The father who was admonishing his daughter would use his friendship base with his daughter to first have a gentle and open-ended conversation with her about her life and her choices. He might learn during this conversation that she misbehaved not because she did not respect him but because she really wanted to fit into her peer group and do something that would make them like her even though she knew it would make her father upset with her. He might really empathise with her dilemma and then disclose his own dilemma to her about wanting to protect her and yet teach her how to make her own mature choices. The daughter would also respect her father’s perspective and listen to him and agree that his perspective is valuable for her to learn from. If this conversation goes well, they would both walk away feeling like they got to say what they wanted, they heard each other, and now have a mutual agreement about how the daughter will handle this situation in the future.
And what about our colleagues, the Two R’s, Rajiv and Ranjit? If their team leader recognised the value of friendship as the key to strong relationships, she might begin by building a sound friendship with each of them so that they trust and respect her opinion. By modelling how to build an emotional bank account, she would teach them to respond to each other positively and with more enthusiasm and mutuality. In fact, she might inspire all of her employees to begin to treat each other as unique and special and make time to connect with each other during the work day so that the entire office community begins to feel like a homey, comfortable, and fun atmosphere in which to work.
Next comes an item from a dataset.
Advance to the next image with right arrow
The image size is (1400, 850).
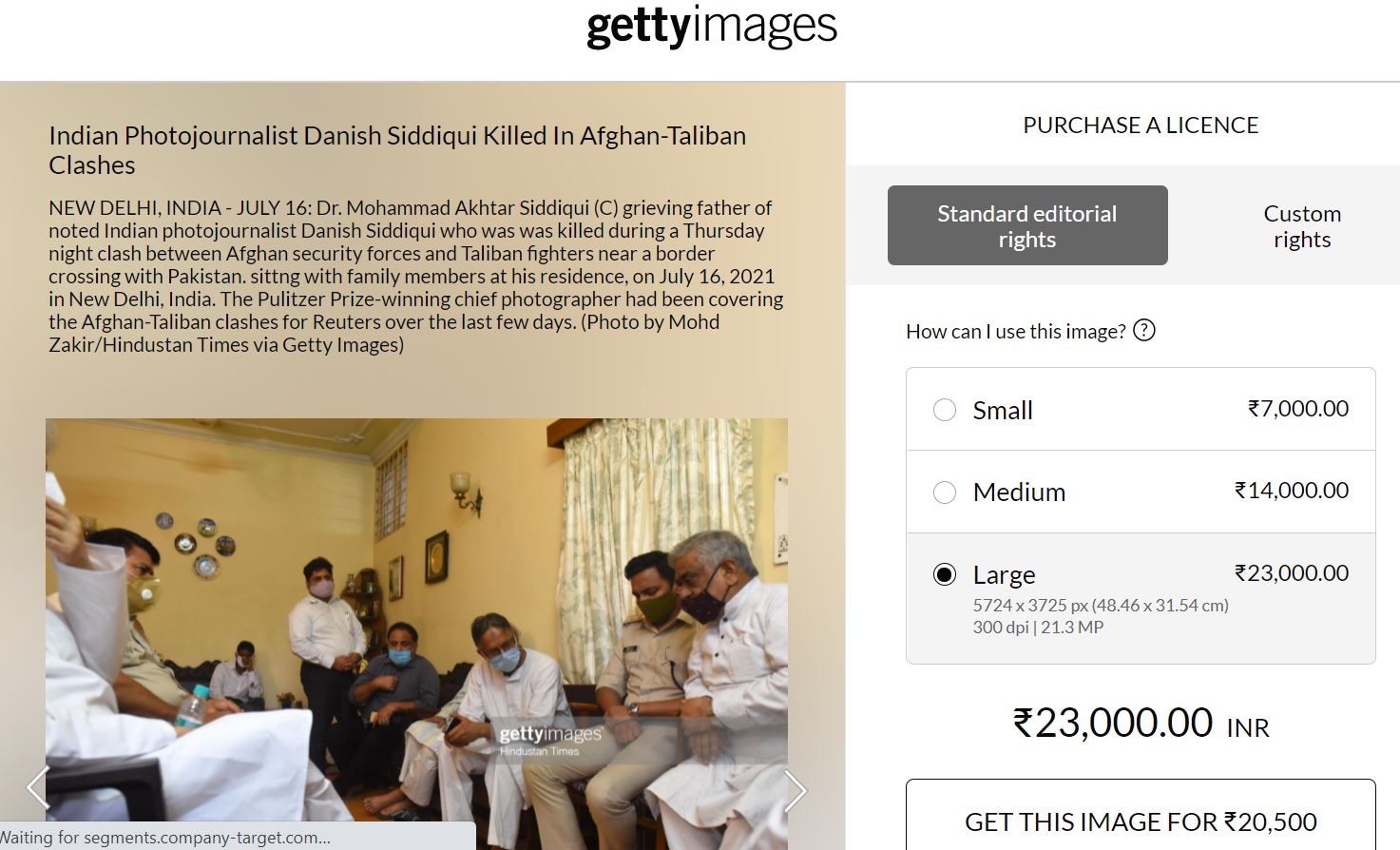click(x=796, y=790)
Within this positive environment, Rajiv and Ranjit would gradually begin to be less competitive with each other and more interested in learning about each other. They would begin to recognise the similarities in their level of talent and creativity and begin to inspire and encourage each other to excel on the team. With the support of their team leader, they might also begin to build a friendship with each other that extended beyond the work day so that they develop a closer understanding of each other’s personalities, dreams, and worries.
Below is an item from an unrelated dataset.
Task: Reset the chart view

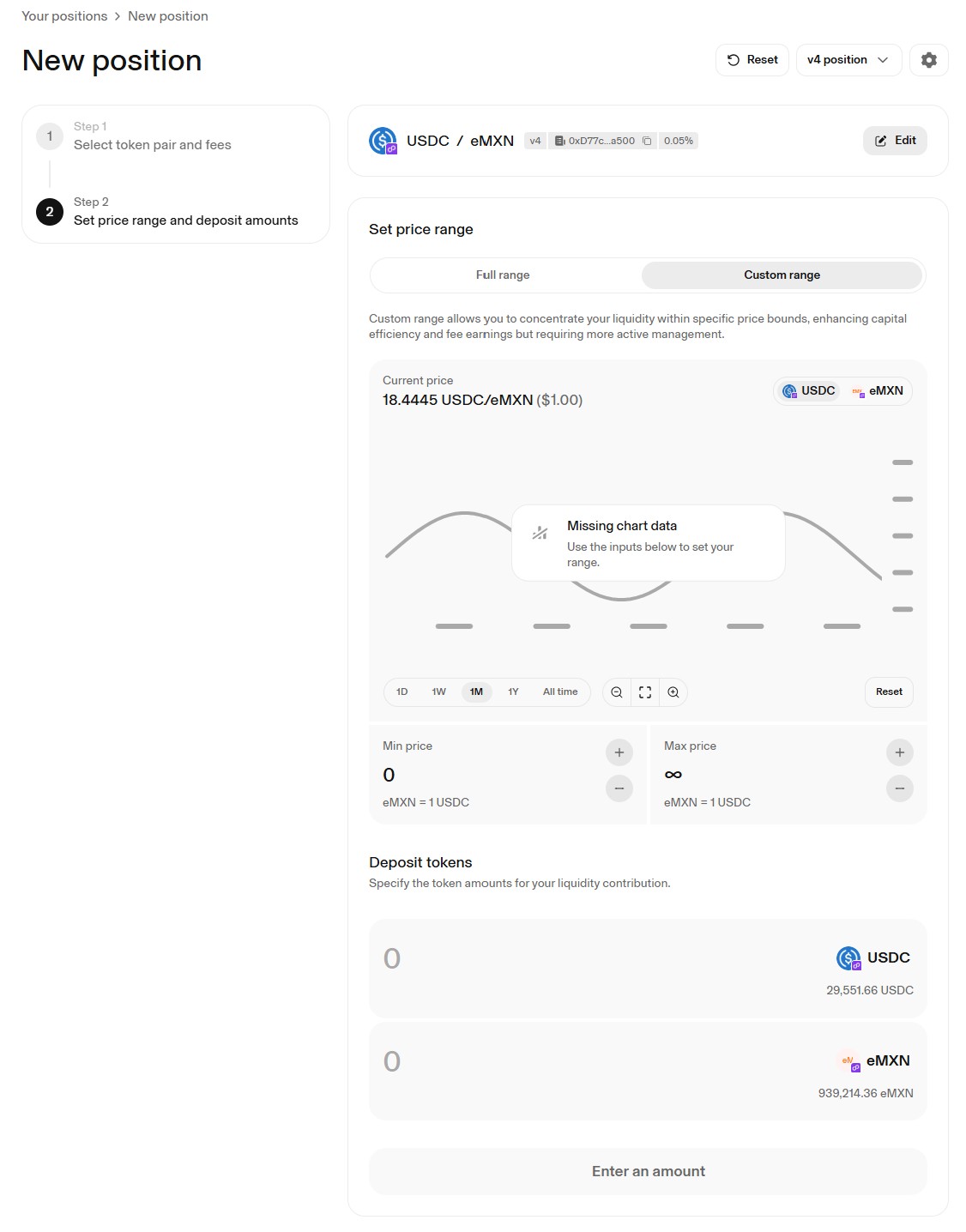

When people begin to care for and about each other, they also begin to share and support each other through hard times. Within the rich nourishment of a community of caring, people will also begin to show the best in themselves and feel inspired to become the best they can be. When we feel confident in our abilities as a unique special person who is valuable to others, we begin to rise above ourselves and give more to our communities, our families, and to the world.
Friendship is such a simple word that carries within it a world of possibilities. Friendship is the kernel of emotional connection that helps us become more empathetic, compassionate, and caring human beings. Barbara Fredrickson, the positive psychology researcher and author of Positivity and Love 2.0, suggests that through positive relationships we begin to feel love and that Love gives us “a palpable sense of oneness and connection, a transcendence that makes you feel part of something far larger than yourself.”